Por Eduardo Sposito
Quero aproveitar pra contar mais alguma de minha relação a distância com o Boal. Queria até chamar de “Canto do exílio” ou o Exílio no meu canto, já que nós que não saímos do país porque não éramos tão importantes para a ditadura, tivemos que amargar o nosso cantinho dentro da pátria.
No ano da desgraça de 69, acabei ficando desempregado. Consegui em 1970 algumas aulas de Português num curso de madureza em Vila Galvão, Guarulhos. Acontece que o curso estava que só dava prejuizo, por isso os sócios abandonaram o barco. Eu não pude porque tinha casado e morava no prédio onde funcionava o dito curso. Acabei herdando o prejuizo e virei proprietário da dívida. Tive sorte pois aumentou o número de alunos e eu conseguia pagar o aluguel e às vezes os professores.

Dados apresentados:
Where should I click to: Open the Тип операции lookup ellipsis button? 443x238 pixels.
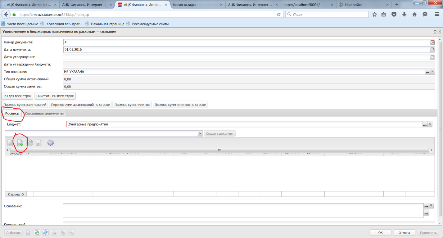[427, 72]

Exercícios:
**1.** Reproduza sem alterações o trecho do texto-fonte que vai de “Por Eduardo Sposito” até “dentro da pátria.”, incluindo este último.
**2.** Resuma o texto-fonte em duas frases.

Respostas escritas:
**1.**
Por Eduardo Sposito
Quero aproveitar pra contar mais alguma de minha relação a distância com o Boal. Queria até chamar de “Canto do exílio” ou o Exílio no meu canto, já que nós que não saímos do país porque não éramos tão importantes para a ditadura, tivemos que amargar o nosso cantinho dentro da pátria.

**2.** Eduardo Sposito relata sua relação a distância com Boal, que gostaria de chamar de “Canto do exílio”, pois quem não saiu do país por não ser importante para a ditadura teve de amargar seu cantinho dentro da pátria. Desempregado em 69, ele conseguiu em 1970 aulas de Português num curso de madureza em Vila Galvão, Guarulhos, herdou a dívida quando os sócios o abandonaram, e o aumento de alunos permitiu-lhe pagar o aluguel e às vezes os professores.